Tuesday, August 5, 2014
vietnamese noodle and chicken salad
vietnamese noodle and chicken salad
adapted from nigella lawson and isabelle
feeds 3 – 4
dressing
2 cloves garlic, minced or crushed
1/4 – 1 tsp. red pepper flakes (or chili flakes if you like heat)
2 tbsp. fresh ginger, minced
1/4 c. fish sauce (nam pla)
juice of 1 – 2 limes
1/4 c. water
2 tbsp. sugar
salad
1 – 2 c. bought roasted chicken, shredded or torn
500 g. Korean jap chae (sweet potato) noodles or glass (bean) noodles
2 c. greens: tender kale, lettuce, spinach, tender swiss chard, beet greens, mustard greens*, torn if you like
fresh peas, if you have them around
3 green onions, sliced diagonally (or lots of chives, chopped)
1/2 bunch cilantro, chopped (or a few leaves of sorrel if you have it)
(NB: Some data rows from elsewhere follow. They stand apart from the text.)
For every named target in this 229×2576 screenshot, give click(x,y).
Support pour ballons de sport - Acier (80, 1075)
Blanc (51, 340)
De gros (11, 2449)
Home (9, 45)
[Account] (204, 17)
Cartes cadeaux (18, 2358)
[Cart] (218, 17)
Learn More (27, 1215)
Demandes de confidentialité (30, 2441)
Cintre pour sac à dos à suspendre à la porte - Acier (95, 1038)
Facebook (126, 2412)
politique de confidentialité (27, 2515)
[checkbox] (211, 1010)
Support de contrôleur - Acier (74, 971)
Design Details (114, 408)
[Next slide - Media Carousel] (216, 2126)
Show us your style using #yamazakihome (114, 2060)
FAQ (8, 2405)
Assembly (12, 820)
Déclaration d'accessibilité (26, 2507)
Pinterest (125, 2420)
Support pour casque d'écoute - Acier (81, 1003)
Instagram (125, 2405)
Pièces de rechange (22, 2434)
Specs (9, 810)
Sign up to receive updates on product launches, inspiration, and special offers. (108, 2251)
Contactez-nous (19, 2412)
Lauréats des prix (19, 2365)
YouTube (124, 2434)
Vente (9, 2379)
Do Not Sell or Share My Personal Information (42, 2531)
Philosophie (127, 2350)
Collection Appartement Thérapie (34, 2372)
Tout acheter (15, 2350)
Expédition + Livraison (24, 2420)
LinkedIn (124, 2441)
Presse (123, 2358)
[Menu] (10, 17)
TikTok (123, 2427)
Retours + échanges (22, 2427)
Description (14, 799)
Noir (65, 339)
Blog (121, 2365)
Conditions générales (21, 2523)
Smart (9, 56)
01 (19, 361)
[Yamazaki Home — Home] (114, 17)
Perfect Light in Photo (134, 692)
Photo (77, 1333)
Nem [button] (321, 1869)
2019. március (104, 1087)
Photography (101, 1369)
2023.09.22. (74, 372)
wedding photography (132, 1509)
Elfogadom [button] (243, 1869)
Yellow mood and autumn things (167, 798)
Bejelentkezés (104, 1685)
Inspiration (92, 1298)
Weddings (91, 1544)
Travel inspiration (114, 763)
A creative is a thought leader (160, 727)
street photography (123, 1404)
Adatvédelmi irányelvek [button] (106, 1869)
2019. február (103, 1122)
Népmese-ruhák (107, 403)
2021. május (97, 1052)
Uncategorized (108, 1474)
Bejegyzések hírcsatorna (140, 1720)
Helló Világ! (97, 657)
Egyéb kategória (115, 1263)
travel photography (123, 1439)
2 tsp. neutral oil, like canola or grapeseed
1 tsp. + 1 tsp. sesame oil
Whisk all the dressing ingredients together.
Take 1/2 cup of the dressing and toss it well with the torn chicken pieces.
Boil the noodles according to their package directions. Drain and rinse them well with cold water. Toss with 1 teaspoon sesame oil in their pot. Use kitchen scissors to cut through them a few times so they're only a foot long instead of ten feet long (seriously). Mix in the chicken, greens, peas, green onions, and some of the cilantro. Add the oils and see if you'd like to add the reserved dressing – probably you will. If you're having trouble mixing everything, use your hands or two salad tongs and try not to stress out.
Serve with more cilantro sprinkled over top.
* If you have tougher greens, such as old spinach or thick curly kale, steam it a tiny bit first or throw it in at the end of the noodles cooking for a minute.